The study suggests that prediction equations including age, sex, height, BMI, weight, TG, HDL, and the grade of hepatic steatosis could be useful tools for predicting VAT mass when DXA is not available.

Introduction

Obesity is a global public health issue involving excessive adipose tissue deposition, and its prevalence has surged over the last half century and continues to increase worldwide. Obesity is a heterogeneous disorder, which means that obese individuals may have substantial differences in body fat deposition and health risk levels despite similar body weight [1, 2]. Surging evidence suggests that the regional distribution rather than the total amount of adipose tissue is more important for the morbidity and mortality of metabolic diseases [1, 2]. Fat that is mainly present in subcutaneous areas is defined as subcutaneous adipose tissue (SAT), and fat mainly deposits in the mesentery and omentum is named visceral adipose tissue (VAT). There are substantial differences between SAT and VAT in terms of cellular, molecular, physiological and metabolic aspects [3]. Current studies show that VAT is likely a stronger indicator than hepatic steatosis, insulin resistance (IR), dyslipidemia, metabolic syndrome and cardiovascular risk.

Several factors, such as age, sex, race and genes, might be involved in the regional distribution of adipose tissue [1]. Males have significantly higher VAT mass than females among both young and aged individuals and increases with age in both males and females [4, 5]. The ratios of VAT mass to total body mass were approximately 10–20% in males and 5–8% in females [6]. Body mass index (BMI), weight or waist circumference (WC) is mostly used as an alternative measurement for the obesity of individuals in clinical practice due to its convenience and simplicity.
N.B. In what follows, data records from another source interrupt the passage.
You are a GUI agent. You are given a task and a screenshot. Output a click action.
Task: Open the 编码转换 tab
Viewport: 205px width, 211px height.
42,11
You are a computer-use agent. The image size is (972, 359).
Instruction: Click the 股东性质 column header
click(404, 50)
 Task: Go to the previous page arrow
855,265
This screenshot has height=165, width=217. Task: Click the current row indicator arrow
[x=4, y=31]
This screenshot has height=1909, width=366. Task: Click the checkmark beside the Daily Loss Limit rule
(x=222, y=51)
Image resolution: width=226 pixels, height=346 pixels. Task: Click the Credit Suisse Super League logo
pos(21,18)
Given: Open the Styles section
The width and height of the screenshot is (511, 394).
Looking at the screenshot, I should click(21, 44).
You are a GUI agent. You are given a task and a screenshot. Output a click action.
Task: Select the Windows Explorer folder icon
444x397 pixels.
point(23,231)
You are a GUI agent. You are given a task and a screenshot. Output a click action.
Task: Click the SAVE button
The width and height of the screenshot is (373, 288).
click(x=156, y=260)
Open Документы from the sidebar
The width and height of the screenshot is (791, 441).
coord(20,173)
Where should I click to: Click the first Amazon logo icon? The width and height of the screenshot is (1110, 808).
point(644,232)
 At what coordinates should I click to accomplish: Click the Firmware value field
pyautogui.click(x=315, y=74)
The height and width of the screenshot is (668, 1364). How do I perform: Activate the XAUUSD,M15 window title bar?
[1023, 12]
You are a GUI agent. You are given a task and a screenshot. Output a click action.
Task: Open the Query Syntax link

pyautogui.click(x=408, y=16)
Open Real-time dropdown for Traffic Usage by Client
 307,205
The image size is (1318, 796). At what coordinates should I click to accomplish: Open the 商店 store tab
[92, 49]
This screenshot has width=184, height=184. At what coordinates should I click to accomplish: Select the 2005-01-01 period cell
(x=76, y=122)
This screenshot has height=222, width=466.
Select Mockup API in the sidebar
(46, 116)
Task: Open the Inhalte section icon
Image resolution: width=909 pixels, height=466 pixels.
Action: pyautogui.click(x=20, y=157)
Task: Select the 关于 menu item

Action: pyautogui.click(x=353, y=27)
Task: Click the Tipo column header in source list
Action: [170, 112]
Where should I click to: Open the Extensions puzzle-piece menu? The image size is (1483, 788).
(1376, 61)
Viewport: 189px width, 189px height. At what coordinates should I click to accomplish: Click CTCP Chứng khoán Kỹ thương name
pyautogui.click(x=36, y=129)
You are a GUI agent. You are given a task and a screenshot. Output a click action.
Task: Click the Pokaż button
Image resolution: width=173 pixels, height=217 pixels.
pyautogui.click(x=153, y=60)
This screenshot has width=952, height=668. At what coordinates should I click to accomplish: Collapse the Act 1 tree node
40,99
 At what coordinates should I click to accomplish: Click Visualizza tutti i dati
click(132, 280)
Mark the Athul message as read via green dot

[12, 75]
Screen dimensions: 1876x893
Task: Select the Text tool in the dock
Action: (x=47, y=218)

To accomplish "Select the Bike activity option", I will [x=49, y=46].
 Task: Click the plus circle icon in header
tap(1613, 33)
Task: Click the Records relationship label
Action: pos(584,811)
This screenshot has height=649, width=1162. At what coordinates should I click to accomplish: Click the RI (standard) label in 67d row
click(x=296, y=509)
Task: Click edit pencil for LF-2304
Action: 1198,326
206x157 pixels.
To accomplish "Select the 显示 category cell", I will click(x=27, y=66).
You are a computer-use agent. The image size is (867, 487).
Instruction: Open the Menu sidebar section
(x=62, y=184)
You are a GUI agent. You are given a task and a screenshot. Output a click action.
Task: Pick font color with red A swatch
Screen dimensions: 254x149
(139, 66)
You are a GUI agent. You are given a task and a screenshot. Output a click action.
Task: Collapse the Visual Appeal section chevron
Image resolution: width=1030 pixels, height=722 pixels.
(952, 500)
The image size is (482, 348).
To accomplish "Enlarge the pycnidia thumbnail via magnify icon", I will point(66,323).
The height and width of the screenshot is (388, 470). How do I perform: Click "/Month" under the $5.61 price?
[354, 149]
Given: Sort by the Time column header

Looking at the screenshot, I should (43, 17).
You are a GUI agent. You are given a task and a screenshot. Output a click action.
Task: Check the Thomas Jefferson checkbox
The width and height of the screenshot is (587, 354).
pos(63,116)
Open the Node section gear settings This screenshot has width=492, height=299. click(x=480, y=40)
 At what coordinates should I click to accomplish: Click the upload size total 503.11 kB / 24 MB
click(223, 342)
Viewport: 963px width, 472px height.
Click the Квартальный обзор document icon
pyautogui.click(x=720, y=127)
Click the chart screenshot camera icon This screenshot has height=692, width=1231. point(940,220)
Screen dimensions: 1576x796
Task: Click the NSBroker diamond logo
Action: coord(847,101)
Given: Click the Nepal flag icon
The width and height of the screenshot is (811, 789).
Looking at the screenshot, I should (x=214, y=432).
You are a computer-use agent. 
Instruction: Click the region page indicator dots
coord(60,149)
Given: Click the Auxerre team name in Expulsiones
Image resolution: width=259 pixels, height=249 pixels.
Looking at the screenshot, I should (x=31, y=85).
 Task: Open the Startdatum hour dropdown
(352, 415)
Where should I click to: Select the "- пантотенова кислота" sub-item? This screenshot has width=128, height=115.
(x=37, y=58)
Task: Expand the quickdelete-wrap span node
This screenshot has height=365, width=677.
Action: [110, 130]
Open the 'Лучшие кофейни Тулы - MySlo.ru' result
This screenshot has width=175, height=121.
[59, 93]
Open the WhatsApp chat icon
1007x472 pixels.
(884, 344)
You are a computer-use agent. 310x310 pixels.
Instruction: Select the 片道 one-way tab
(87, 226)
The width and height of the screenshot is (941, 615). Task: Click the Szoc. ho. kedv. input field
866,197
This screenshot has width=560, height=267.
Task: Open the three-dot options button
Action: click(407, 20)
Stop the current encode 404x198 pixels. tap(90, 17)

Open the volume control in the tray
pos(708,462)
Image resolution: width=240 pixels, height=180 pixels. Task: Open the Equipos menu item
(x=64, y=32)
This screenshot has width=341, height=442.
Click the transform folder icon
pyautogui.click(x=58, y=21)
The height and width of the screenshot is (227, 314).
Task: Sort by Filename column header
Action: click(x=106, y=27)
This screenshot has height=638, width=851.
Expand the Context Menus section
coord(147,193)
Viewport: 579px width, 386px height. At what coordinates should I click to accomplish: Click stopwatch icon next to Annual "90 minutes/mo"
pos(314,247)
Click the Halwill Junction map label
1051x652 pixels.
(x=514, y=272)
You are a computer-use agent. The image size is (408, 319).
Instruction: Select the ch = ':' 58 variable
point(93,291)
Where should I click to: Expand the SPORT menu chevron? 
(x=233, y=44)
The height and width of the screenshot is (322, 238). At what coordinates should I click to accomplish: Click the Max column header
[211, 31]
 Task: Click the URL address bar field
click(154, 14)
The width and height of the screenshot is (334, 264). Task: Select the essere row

However, the surrogate measurements of obesity are not highly correlated with directly measured fat mass, SAT, or VAT, which suggests that they do not sufficiently reflect the variation in total body fat and VAT because fat is not evenly distributed. WC might crudely estimate the degree of abdominal obesity; however, distinctions cannot be made between VAT and SAT when WC decreases with weight loss [1]. Magnetic resonance imaging (MRI) and computed tomography (CT) have been shown to evaluate body composition in total and local regions, allowing the measurement of body fat, muscles, and bones. Recently, dual energy X–ray absorptiometry (DXA) has gradually become the preferred method for assessing the body fat mass, lean mass, and bone mineral content of total and specific anatomical regions. Estimation of VAT can also be done based on the measurements of the abdominal region. Although the method for measuring VAT by DXA is different from that by CT or MRI, DXA has been proven to be strongly correlated with MRI and CT [7,8,9,10,11]. The association of DXA–VAT with IR, cardiovascular factors, and blood lipids was comparable to that of CT–VAT [12, 13]. Compared with MRI or CT, DXA has higher efficiency and lower effective radiation exposure. However, DXA has limitations for healthy screening due to its high cost, lack of convenience, and feasibility issues; hence, finding an indirect simple prediction equation to estimate VAT mass is necessary. In this study, we attempted to construct prediction models based on age, sex, weight, height, BMI, high-density lipoprotein (HDL), triglyceride (TG), and grading of hepatic steatosis with a derivation group and validated the model with a validation group.

Materials and methods

Subjects

A total of 515 subjects older than 20 years who underwent whole-body DXA and abdominal ultrasound from November 2019 to August 2021 at Shandong University Affiliated Qianfoshan Hospital were included. Participants with alcohol intake > 20 g per day, autoimmune hepatic disease, viral hepatitis, systematic disease, serious chronic illness, or malignant disease or who used medicine that might interfere with adipose infiltration were excluded. The ethics committee of Shandong University Affiliated Qianfoshan Hospital approved this retrospective study. (NO. S1181).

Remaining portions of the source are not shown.